Here's the above example in the TypeScript playground.

4 Comments

this.foo.route = ... in the constructor means each instance of the class will redefine the routes in the prototype. It's not elegant. A pure JavaScript solution, without classes, is better.
But I've +1ed the answer of Basarat, it looks nice for a solution with a class.
Thanks, I'd considered that, but decided to go with a straight translation of kkost's example. I figure these types of route/controller classes aren't instantiated very often so having the clarity of a self-contained class outweighs the route redefinition in the constructor.

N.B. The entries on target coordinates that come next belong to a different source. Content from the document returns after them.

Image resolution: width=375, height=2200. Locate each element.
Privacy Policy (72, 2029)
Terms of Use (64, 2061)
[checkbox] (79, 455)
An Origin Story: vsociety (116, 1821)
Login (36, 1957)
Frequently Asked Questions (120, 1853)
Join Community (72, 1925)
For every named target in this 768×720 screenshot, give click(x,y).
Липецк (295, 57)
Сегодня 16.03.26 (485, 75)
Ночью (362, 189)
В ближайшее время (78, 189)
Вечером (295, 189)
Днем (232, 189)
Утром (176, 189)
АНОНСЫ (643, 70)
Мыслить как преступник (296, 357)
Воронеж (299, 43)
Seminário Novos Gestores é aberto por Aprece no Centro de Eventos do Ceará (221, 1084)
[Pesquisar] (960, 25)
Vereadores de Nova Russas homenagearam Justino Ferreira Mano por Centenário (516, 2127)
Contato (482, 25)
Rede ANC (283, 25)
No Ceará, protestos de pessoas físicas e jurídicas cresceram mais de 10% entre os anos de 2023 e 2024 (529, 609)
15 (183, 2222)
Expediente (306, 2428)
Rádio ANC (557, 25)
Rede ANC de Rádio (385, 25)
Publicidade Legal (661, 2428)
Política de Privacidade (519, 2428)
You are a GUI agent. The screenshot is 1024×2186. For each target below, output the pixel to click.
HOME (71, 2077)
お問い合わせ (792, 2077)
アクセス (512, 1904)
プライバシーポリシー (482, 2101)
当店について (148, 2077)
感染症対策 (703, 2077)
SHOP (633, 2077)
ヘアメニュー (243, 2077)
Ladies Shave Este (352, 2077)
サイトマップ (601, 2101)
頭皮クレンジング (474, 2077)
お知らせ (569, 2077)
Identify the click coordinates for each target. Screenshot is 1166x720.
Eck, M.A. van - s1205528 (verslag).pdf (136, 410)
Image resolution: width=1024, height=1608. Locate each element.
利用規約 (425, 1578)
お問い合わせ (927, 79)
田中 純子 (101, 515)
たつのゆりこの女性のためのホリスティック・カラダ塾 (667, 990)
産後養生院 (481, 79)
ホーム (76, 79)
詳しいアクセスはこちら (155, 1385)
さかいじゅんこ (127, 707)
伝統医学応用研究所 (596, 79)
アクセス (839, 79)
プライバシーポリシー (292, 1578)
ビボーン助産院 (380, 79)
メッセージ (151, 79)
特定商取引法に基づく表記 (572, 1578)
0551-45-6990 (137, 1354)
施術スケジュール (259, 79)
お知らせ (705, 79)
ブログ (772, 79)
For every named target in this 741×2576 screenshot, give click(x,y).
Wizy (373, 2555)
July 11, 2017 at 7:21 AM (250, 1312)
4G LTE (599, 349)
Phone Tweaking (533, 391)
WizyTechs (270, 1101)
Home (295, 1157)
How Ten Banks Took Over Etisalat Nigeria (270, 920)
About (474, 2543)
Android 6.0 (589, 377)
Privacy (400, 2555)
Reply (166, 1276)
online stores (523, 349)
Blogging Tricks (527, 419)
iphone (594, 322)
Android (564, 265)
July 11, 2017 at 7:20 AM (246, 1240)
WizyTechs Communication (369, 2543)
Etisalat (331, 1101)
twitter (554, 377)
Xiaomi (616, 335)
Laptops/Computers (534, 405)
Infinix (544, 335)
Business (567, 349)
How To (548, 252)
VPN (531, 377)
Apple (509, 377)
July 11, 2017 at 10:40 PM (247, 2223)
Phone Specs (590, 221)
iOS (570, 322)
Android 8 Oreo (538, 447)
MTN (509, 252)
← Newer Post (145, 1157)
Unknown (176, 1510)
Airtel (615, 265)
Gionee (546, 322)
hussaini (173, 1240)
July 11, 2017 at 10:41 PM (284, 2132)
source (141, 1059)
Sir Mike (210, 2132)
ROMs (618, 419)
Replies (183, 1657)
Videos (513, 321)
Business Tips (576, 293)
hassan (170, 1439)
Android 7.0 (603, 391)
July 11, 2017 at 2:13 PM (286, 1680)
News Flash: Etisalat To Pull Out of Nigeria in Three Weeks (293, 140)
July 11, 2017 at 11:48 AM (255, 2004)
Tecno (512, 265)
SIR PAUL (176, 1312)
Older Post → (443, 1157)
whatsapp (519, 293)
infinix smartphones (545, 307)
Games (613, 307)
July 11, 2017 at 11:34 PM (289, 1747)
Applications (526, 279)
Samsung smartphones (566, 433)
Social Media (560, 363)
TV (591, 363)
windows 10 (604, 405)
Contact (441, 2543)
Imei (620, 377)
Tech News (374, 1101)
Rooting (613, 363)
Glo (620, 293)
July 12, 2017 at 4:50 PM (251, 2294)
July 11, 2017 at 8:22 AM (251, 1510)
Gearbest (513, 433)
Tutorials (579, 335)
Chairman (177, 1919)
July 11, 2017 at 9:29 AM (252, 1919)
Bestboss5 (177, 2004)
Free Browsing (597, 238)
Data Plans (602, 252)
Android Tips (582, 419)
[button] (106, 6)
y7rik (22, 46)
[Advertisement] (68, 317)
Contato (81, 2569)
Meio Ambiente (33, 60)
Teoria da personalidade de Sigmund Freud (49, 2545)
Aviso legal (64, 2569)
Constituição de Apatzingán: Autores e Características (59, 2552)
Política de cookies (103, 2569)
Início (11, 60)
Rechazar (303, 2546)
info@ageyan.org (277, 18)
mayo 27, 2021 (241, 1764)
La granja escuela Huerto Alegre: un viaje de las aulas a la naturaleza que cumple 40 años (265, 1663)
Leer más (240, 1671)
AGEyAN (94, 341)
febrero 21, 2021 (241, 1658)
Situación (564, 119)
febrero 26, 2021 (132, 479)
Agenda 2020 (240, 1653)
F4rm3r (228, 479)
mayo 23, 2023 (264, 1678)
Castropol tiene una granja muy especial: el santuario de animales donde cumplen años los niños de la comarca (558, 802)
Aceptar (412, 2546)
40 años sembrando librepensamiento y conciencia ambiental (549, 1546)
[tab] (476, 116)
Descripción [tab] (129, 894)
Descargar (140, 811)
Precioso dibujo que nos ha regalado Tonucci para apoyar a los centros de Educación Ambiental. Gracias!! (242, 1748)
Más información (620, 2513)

Thanks - marked as accepted. What I do like about it is the better type safety and encapsulating the concerns in the class definition. I would like it better if I could interrogate properties before I instanced an object (my pattern is establish route from method properties, and then fulfill route with a new controller object) and if the properties could be established in the exact same space as the method. I think TypeScript Decorators (mentioned by @basarat) will get me there when they are available to me.